[Saved entries]
Segment Open
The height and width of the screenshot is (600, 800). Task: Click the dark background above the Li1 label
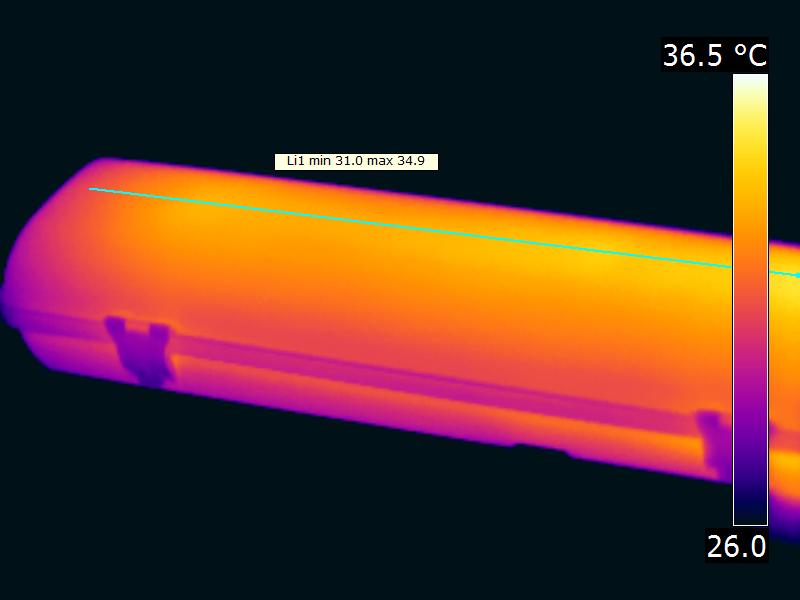pyautogui.click(x=356, y=80)
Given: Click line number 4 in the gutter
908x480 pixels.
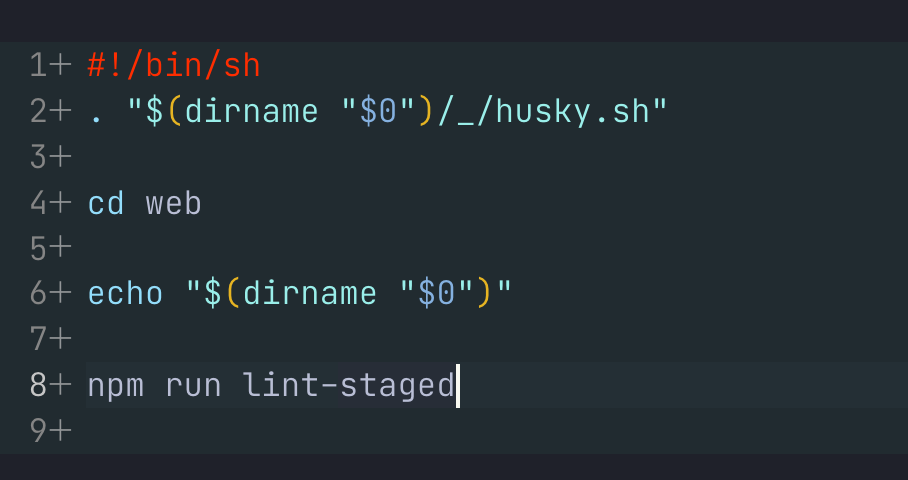Looking at the screenshot, I should pyautogui.click(x=39, y=204).
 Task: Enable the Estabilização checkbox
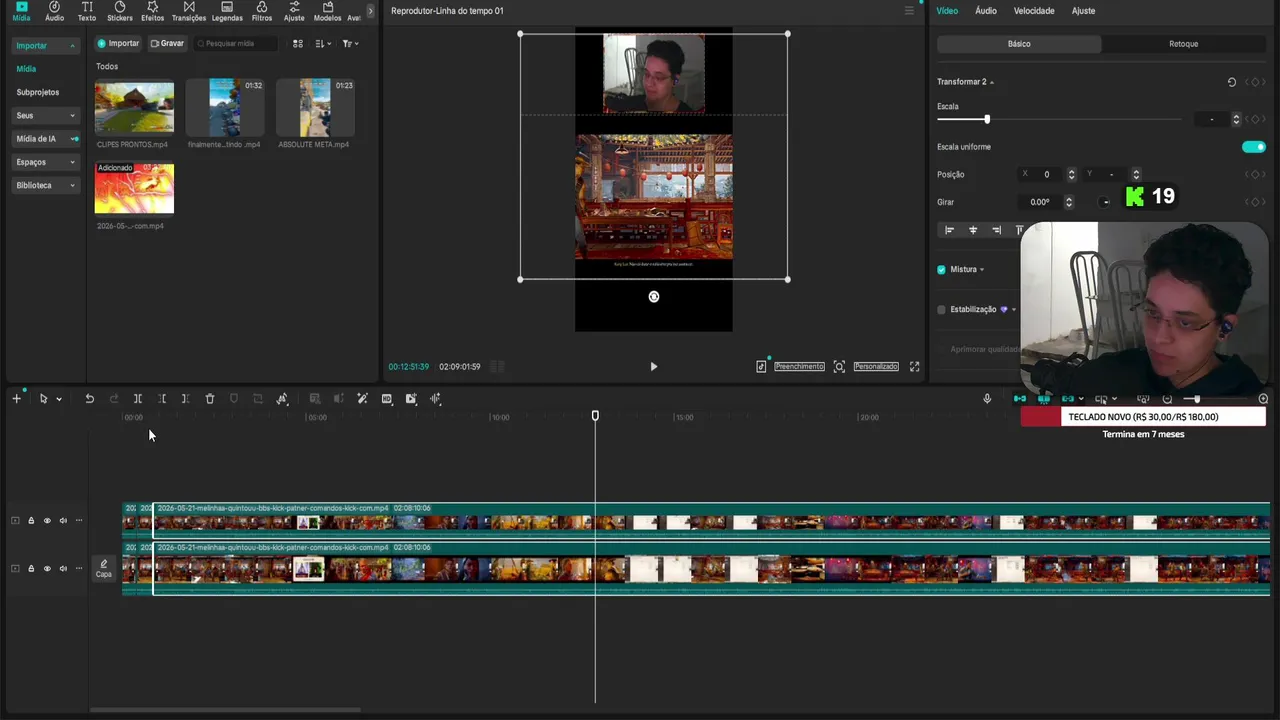[x=941, y=310]
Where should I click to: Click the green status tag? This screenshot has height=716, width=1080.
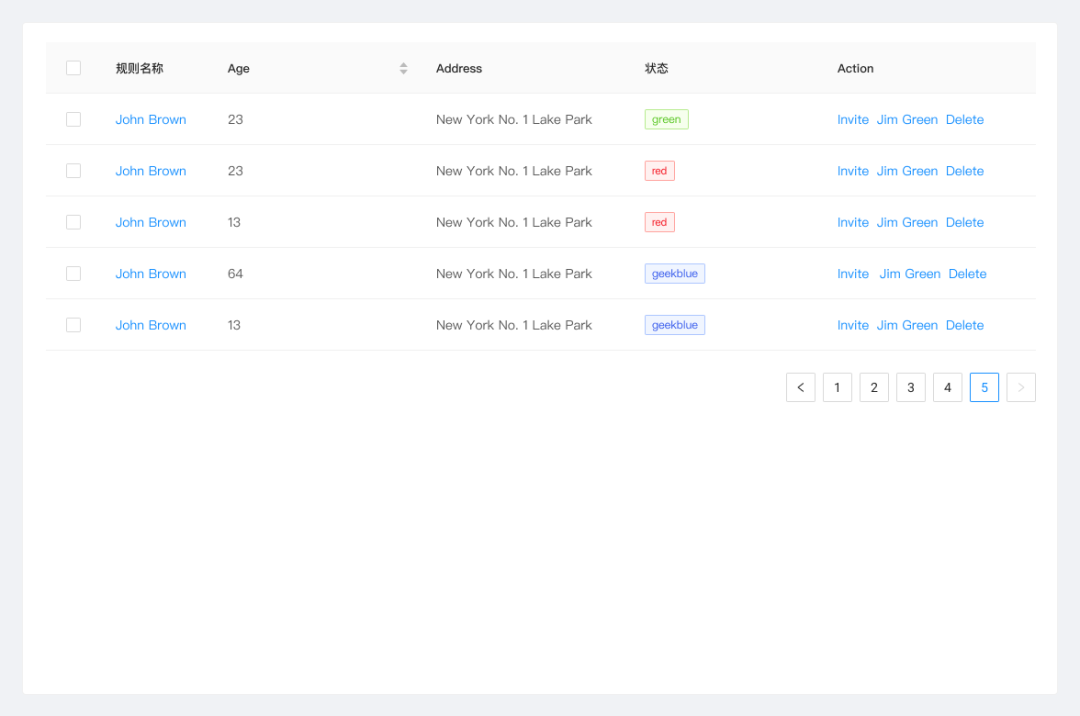[x=666, y=120]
Segment Closed
◆ Work to complete ◆
Output exactly the lines from the one containing "Task: Enable the Estabilização checkbox" through the last line of the records above, both included, and leave out the pictures.

◆ Worked solution ◆
 Task: Enable the Estabilização checkbox
[x=941, y=310]
Where should I click to: Click the green status tag? This screenshot has height=716, width=1080.
[x=666, y=120]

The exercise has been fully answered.